### Records provided
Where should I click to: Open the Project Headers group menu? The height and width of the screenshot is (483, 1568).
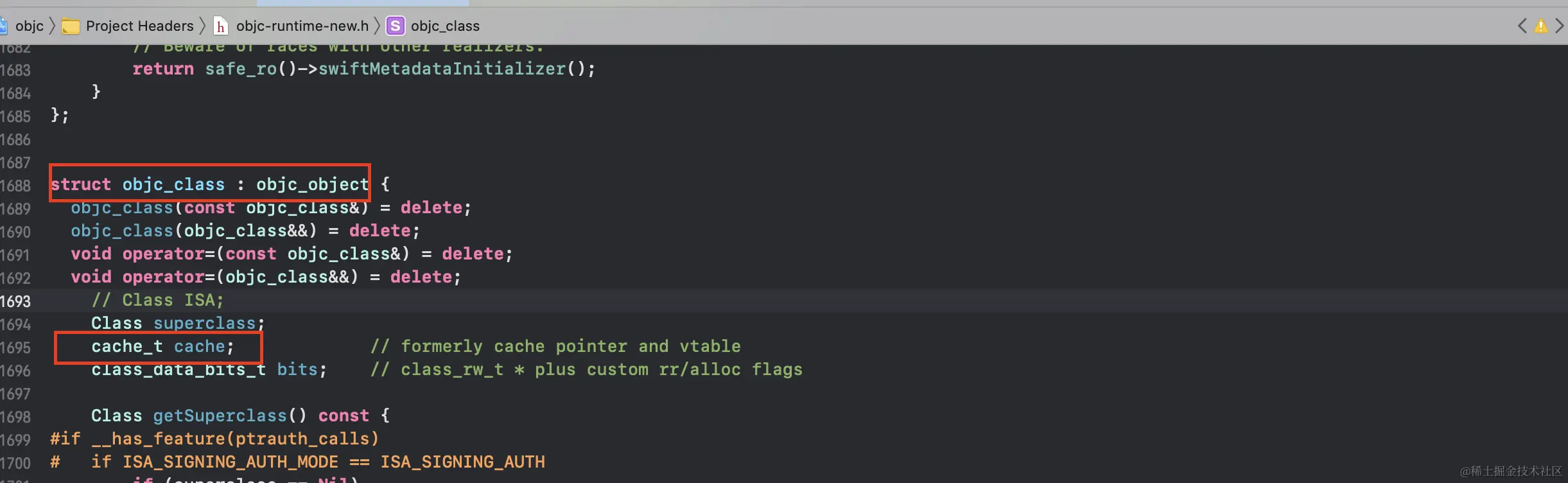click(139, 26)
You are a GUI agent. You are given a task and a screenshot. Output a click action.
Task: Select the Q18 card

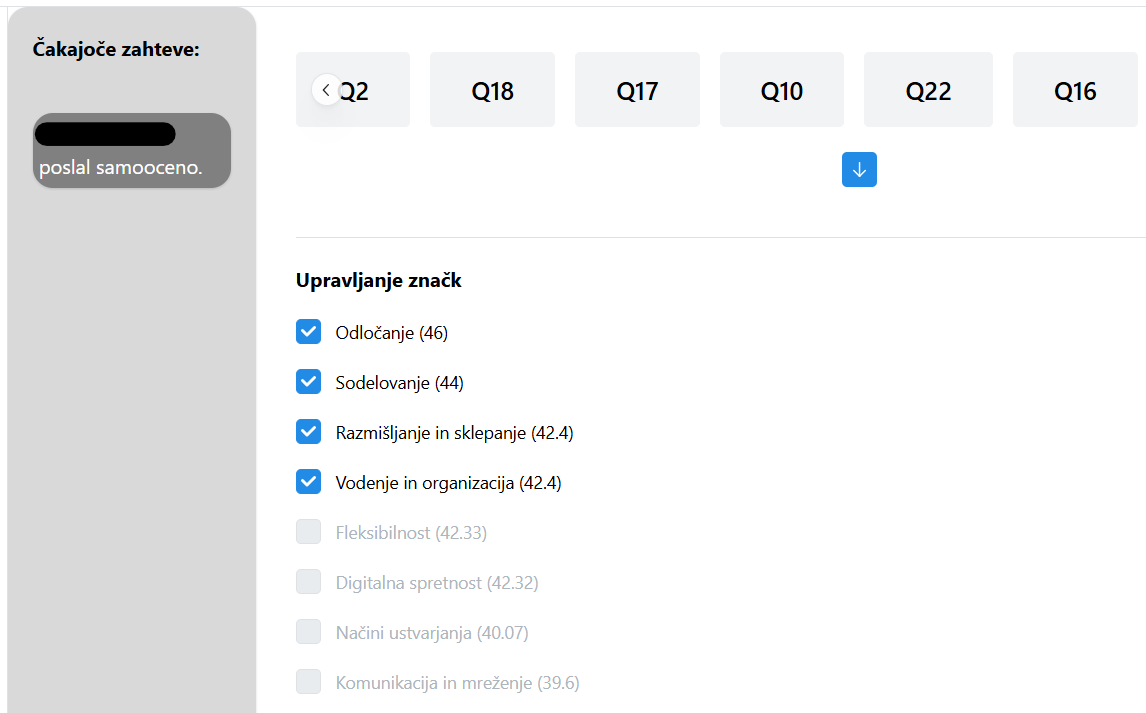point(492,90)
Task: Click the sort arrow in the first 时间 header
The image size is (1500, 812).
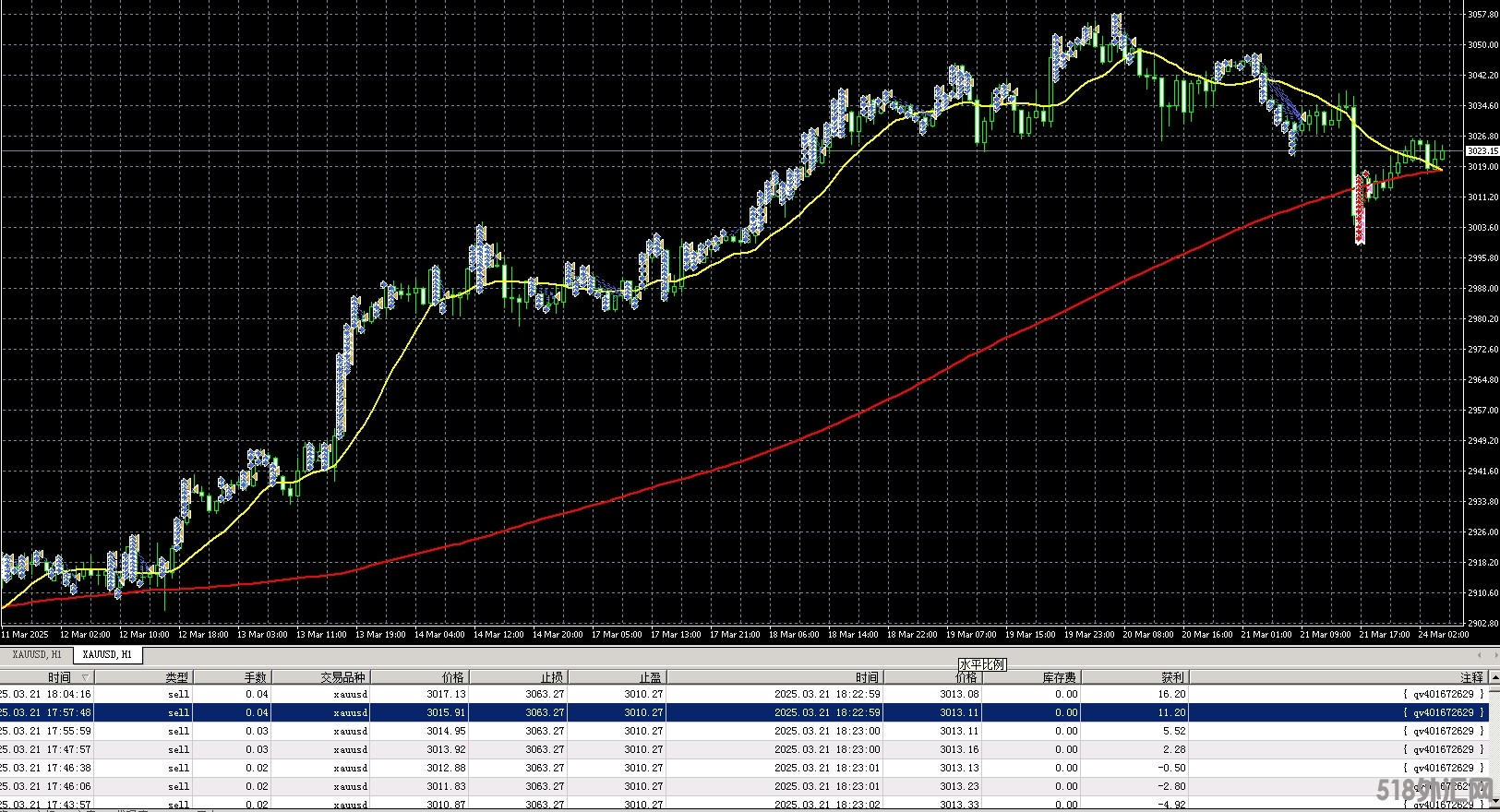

### Instructions for the task
Print out the records in full and exactly, dropping every picture.

### Worked solution
Where should I click to: Open the Project Headers group menu? The height and width of the screenshot is (483, 1568).
click(139, 26)
You are a GUI agent. You are given a task and a screenshot. Output a click action.
Task: Select the Q18 card

point(492,90)
Task: Click the sort arrow in the first 时间 header
The image size is (1500, 812).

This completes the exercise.